START Material to process

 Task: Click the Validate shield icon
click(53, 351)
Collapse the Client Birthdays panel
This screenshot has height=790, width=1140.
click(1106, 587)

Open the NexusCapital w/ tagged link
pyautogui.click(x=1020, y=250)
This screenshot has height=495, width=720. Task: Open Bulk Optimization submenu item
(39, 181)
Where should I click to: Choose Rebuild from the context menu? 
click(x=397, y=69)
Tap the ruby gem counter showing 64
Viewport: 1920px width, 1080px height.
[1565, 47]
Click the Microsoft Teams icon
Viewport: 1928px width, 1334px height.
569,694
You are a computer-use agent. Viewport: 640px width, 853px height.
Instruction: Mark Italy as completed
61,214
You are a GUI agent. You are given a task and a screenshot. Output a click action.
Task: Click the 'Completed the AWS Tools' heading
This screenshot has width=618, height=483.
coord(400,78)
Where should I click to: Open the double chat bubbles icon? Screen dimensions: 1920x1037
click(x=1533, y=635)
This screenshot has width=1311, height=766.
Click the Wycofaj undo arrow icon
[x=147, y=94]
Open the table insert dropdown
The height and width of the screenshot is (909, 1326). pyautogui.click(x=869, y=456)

END Material to process

**What the task asks**
Give the data again, exactly as written.

**Exercise solution**
 Task: Click the Validate shield icon
click(53, 351)
Collapse the Client Birthdays panel
This screenshot has height=790, width=1140.
click(1106, 587)

Open the NexusCapital w/ tagged link
pyautogui.click(x=1020, y=250)
This screenshot has height=495, width=720. Task: Open Bulk Optimization submenu item
(39, 181)
Where should I click to: Choose Rebuild from the context menu? 
click(x=397, y=69)
Tap the ruby gem counter showing 64
Viewport: 1920px width, 1080px height.
[1565, 47]
Click the Microsoft Teams icon
Viewport: 1928px width, 1334px height.
569,694
You are a computer-use agent. Viewport: 640px width, 853px height.
Instruction: Mark Italy as completed
61,214
You are a GUI agent. You are given a task and a screenshot. Output a click action.
Task: Click the 'Completed the AWS Tools' heading
This screenshot has width=618, height=483.
coord(400,78)
Where should I click to: Open the double chat bubbles icon? Screen dimensions: 1920x1037
click(x=1533, y=635)
This screenshot has width=1311, height=766.
Click the Wycofaj undo arrow icon
[x=147, y=94]
Open the table insert dropdown
The height and width of the screenshot is (909, 1326). pyautogui.click(x=869, y=456)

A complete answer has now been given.